To use the Plotly plotter, import the PlotlyDendrogram class, create an instance, and use it as above.

In [None]:
# Import the PlotlyDendrogram class
from lexos.cluster import PlotlyDendrogram

# Create an instance of the PlotlyDendrogram object
dendrogram = PlotlyDendrogram(
    dtm=dtm,
    labels=labels,
    metric="euclidean",
    method="average",
    orientation="bottom",
    title="Document Similarity Dendrogram",
)

# Show the dendrogram using Plotly
dendrogram.show()

### Customizing Your Visualization

 The Lexos `PlotlyDendrogram` class generates an interactive Plotly figure, giving you a lot of flexibility for customization beyond the initial parameters.

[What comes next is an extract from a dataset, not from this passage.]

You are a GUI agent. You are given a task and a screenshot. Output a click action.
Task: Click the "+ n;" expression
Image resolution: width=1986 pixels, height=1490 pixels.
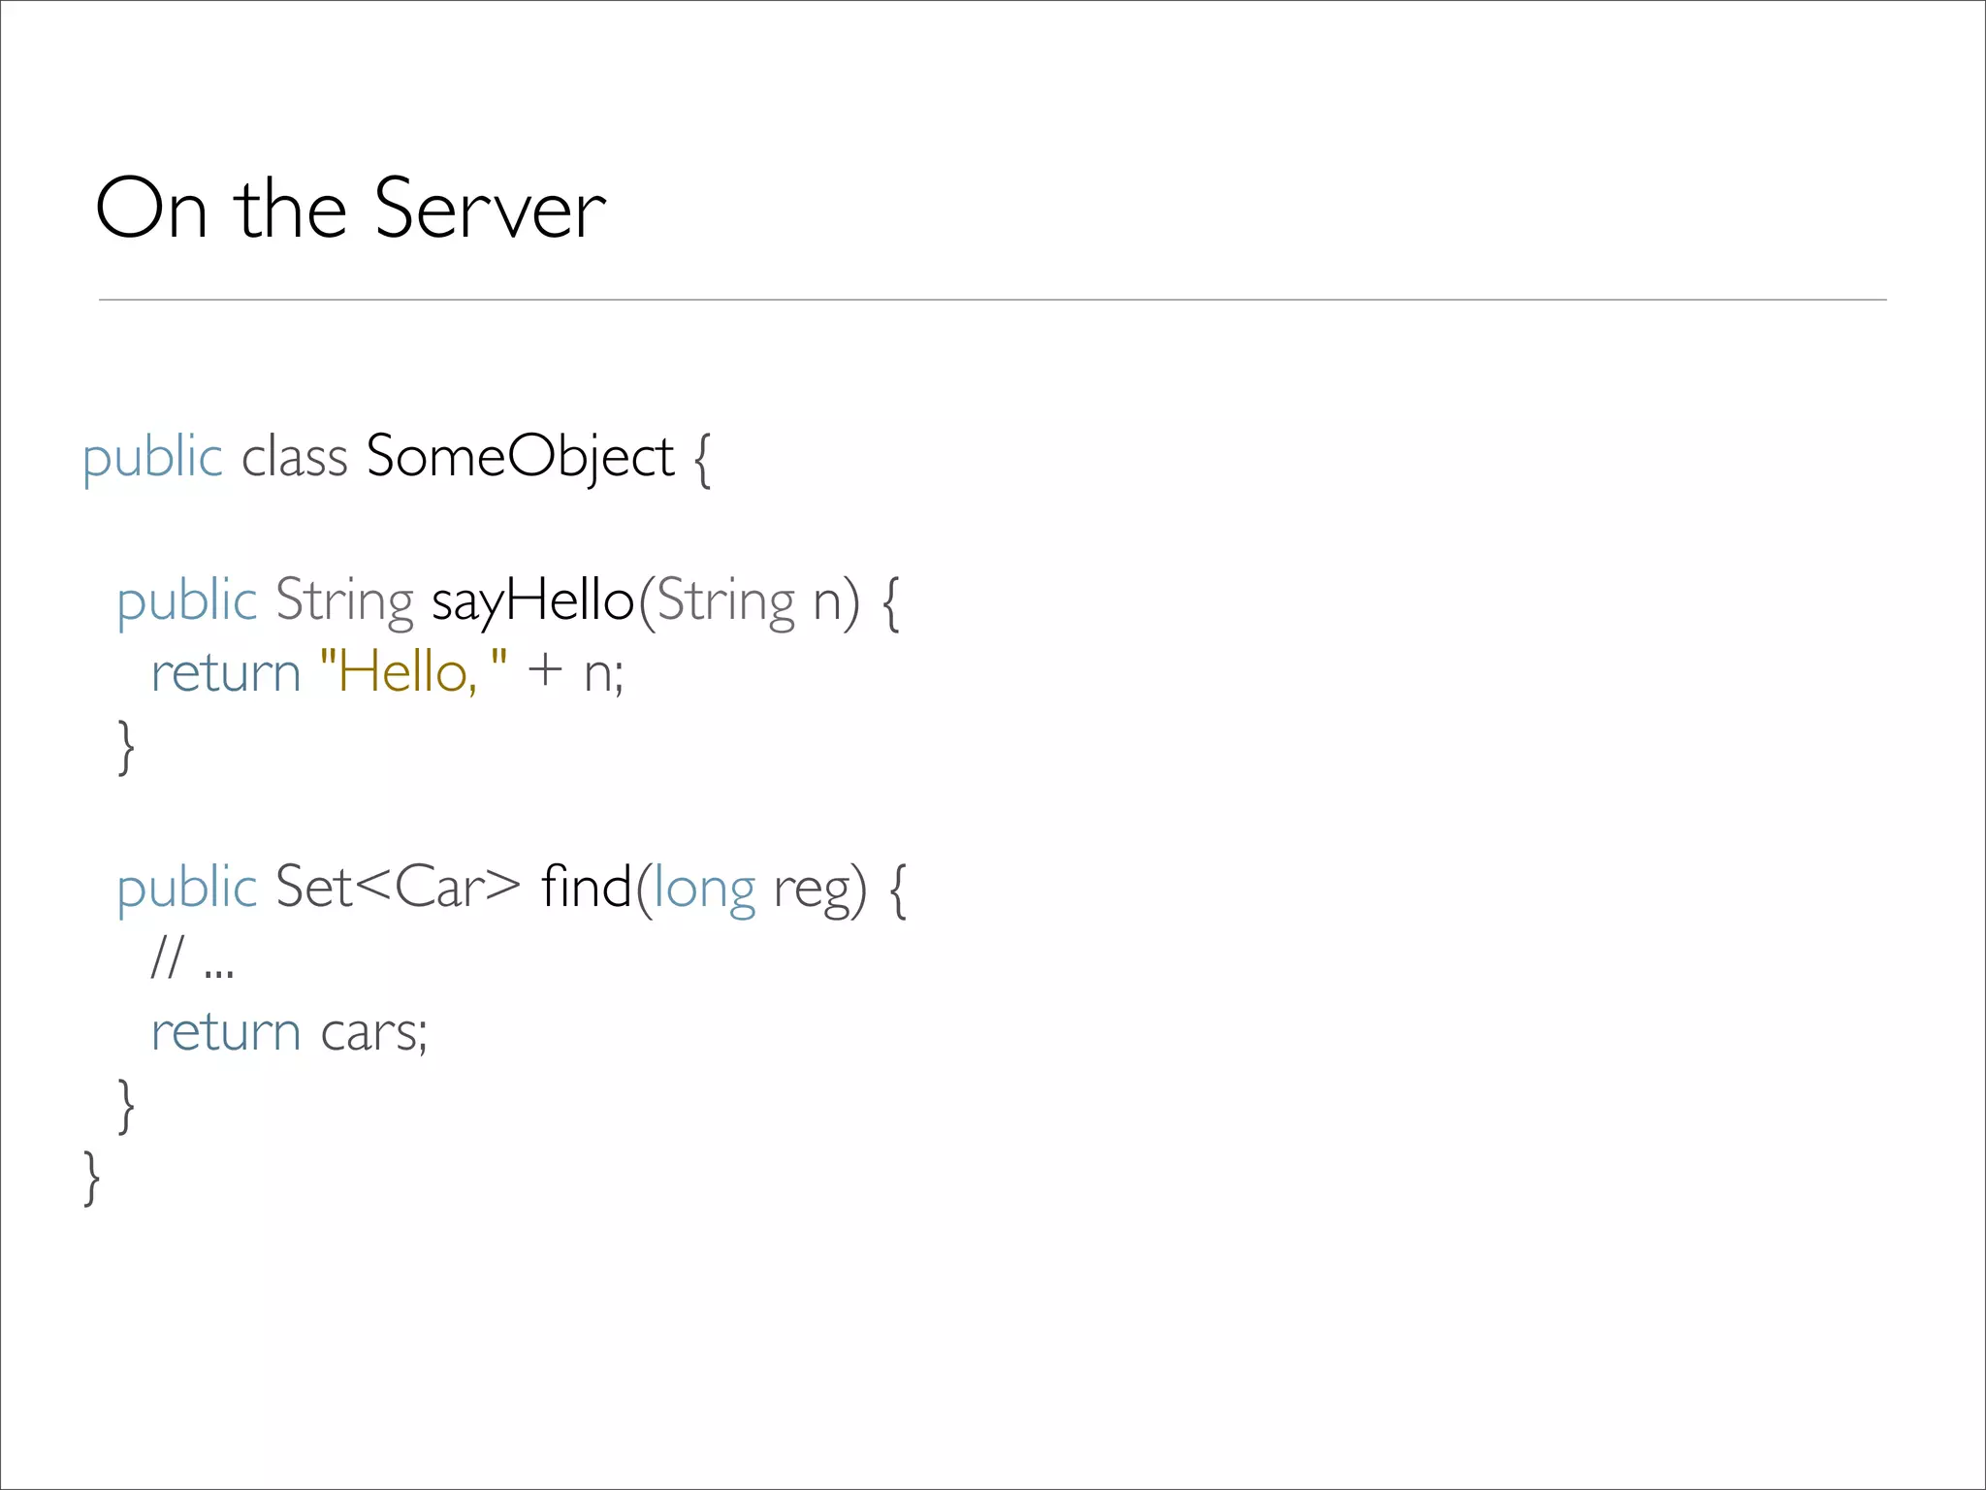click(x=575, y=671)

You can adjust dimensions, orientation, and even control how clusters are colored or truncated.
 
 #### Adjusting Parameters and Truncation
 
 Let's try some different settings to see how they change the dendrogram.

In [None]:
dendrogram = PlotlyDendrogram(
    dtm=dtm,
    labels=labels,
    metric="cosine",      # Using cosine for a different perspective
    method="ward",        # Using ward for compact clusters
    orientation="right",  # Try a different orientation
    color_threshold=0.5,  # Set a threshold to color clusters (experiment with values)
    truncate_mode="lastp",# Show only the last 'p' mergers (default p is often 30 for 'lastp')
    figsize=(6, 4),  # Set the figure size for better visibility
    title="Dendrogram: Cosine Distance, Ward Linkage (Truncated, Right Orientation)",
)

dendrogram.show()

### Saving Your Dendrogram
 
Once you're happy with your Plotly dendrogram, you'll likely want to save it as an interactive HTML file or a static image for reports, presentations, or simply for your records.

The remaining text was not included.